Face 2: Types of Offerings
KEEP Toolkit would fall under the category of infrastructure.
Their web page describes the product as follows:
The KEEP Toolkit is a set of web-based tools that help teachers, students and institutions quickly create compact and engaging knowledge representations on the Web. With the KEEP Toolkit you can:
· select and organize teaching and learning materials.
· prompt analysis and reflection by using templates.
· transform materials and reflections into visually appealing and intellectually engaging representations.
· share ideas for peer-review, assessment, and collective knowledge building.
· simplify the technical tasks and facilitate knowledge exchange and dissemination. (http://www.cfkeep.org/static/index.html)
Face 3: Who is the Buyer?
Rather than buyers, there are users. A university for example is able to install the software free of charge at its own institution and make it accessible to students and faculty from this installation.
Alternatively, anyone can create an eportfolio account that is hosted on Carnegie’s server.
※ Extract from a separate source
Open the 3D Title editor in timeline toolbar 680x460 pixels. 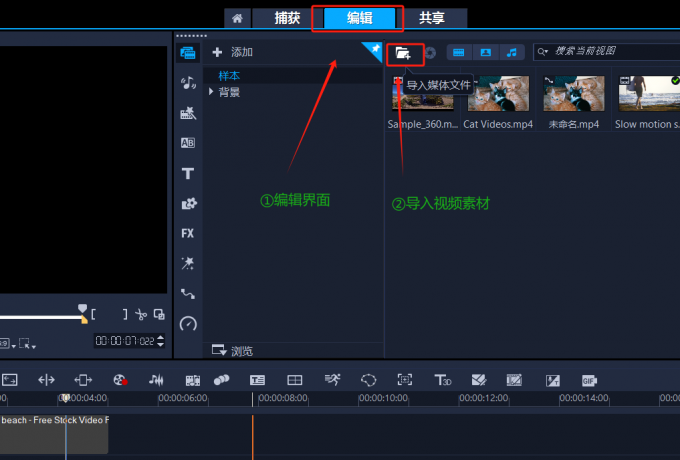coord(442,380)
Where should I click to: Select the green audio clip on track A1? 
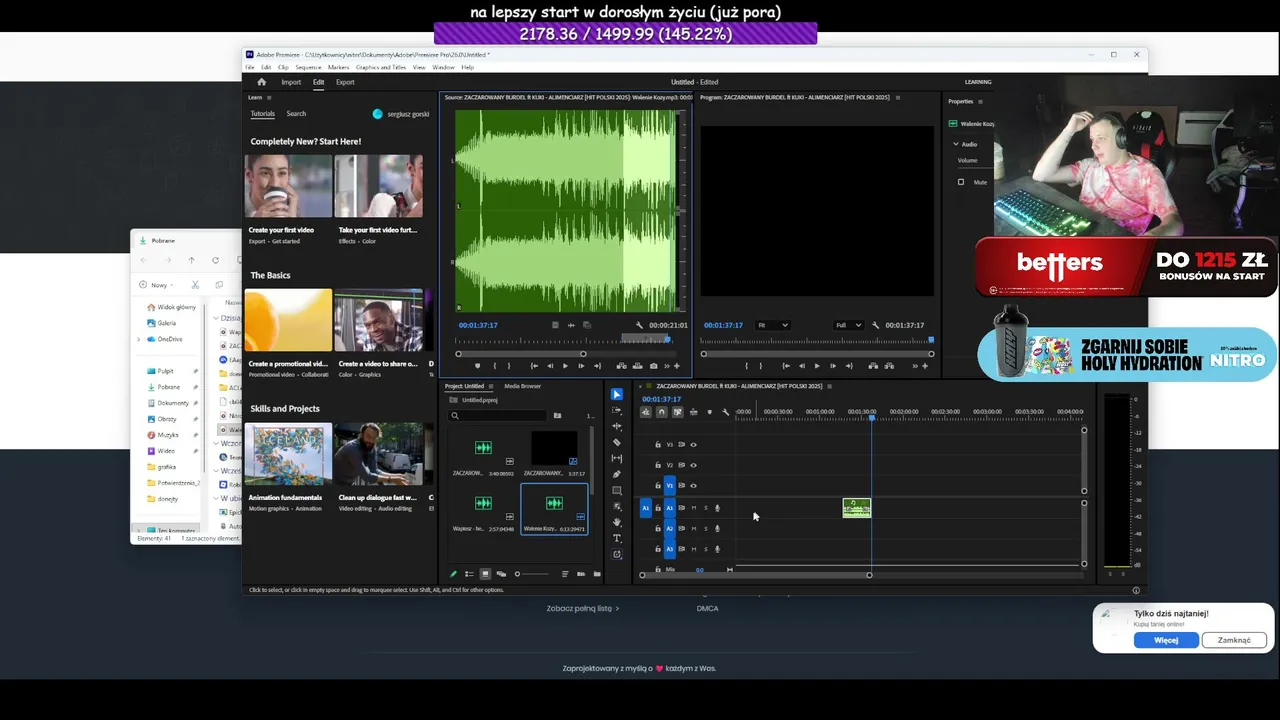point(857,508)
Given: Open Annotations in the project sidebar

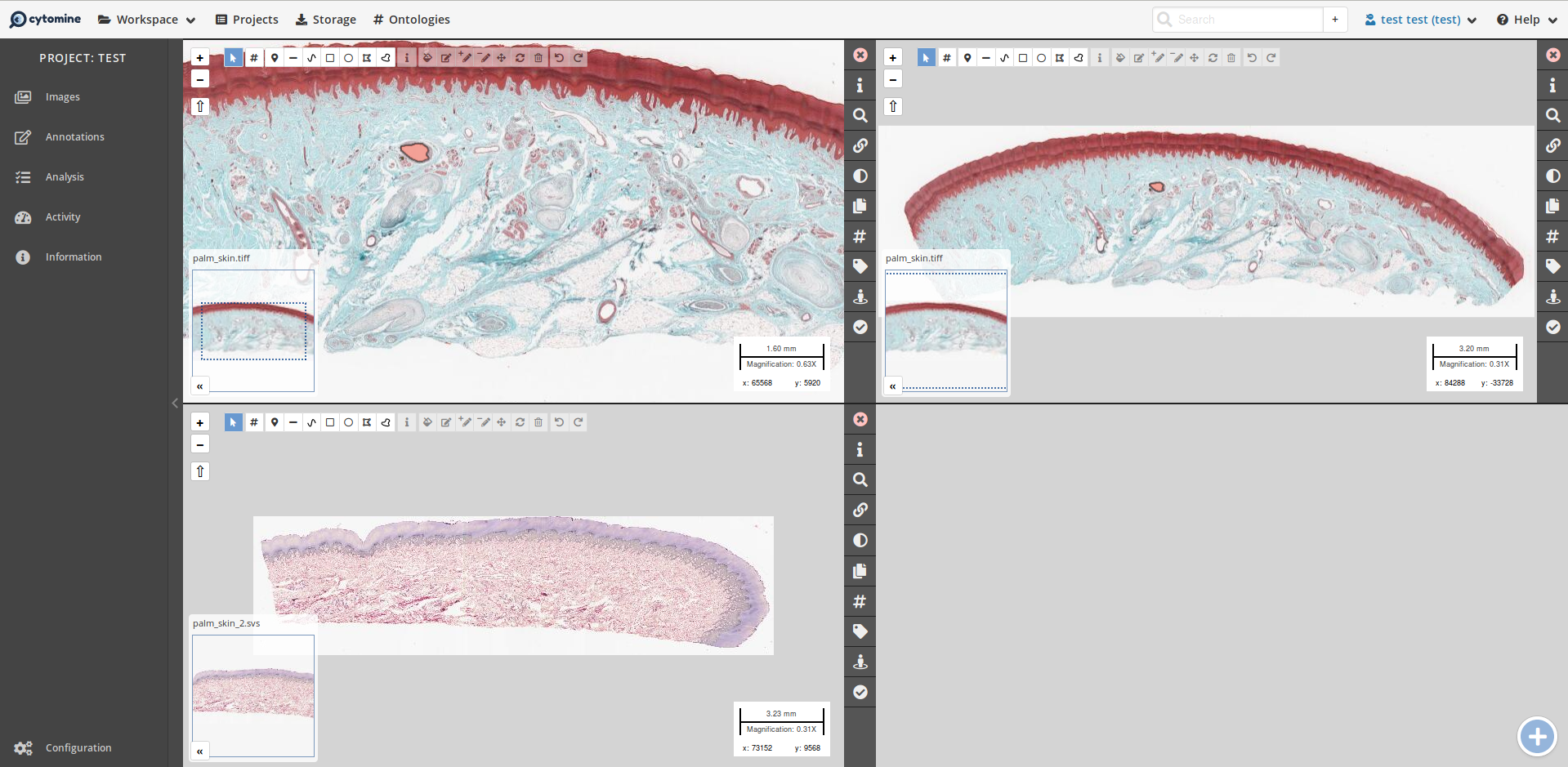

Keep Toolkit stands for The Knowledge Exchange Exhibition and Presentation (KEEP) Toolkit and
is a set of open-source tools developed at the KML [and] is intended to provide an economical and accessible solution to this challenge. The KEEP Toolkit is available to educators and students at all levels as a free service from our website. We have also made the Toolkit available as an open source software application so that institutions, departments, and educational organizations can also implement and administer the Toolkit locally and integrate it into their local systems as needed. (http://www.cfkeep.org/static/about/about.html)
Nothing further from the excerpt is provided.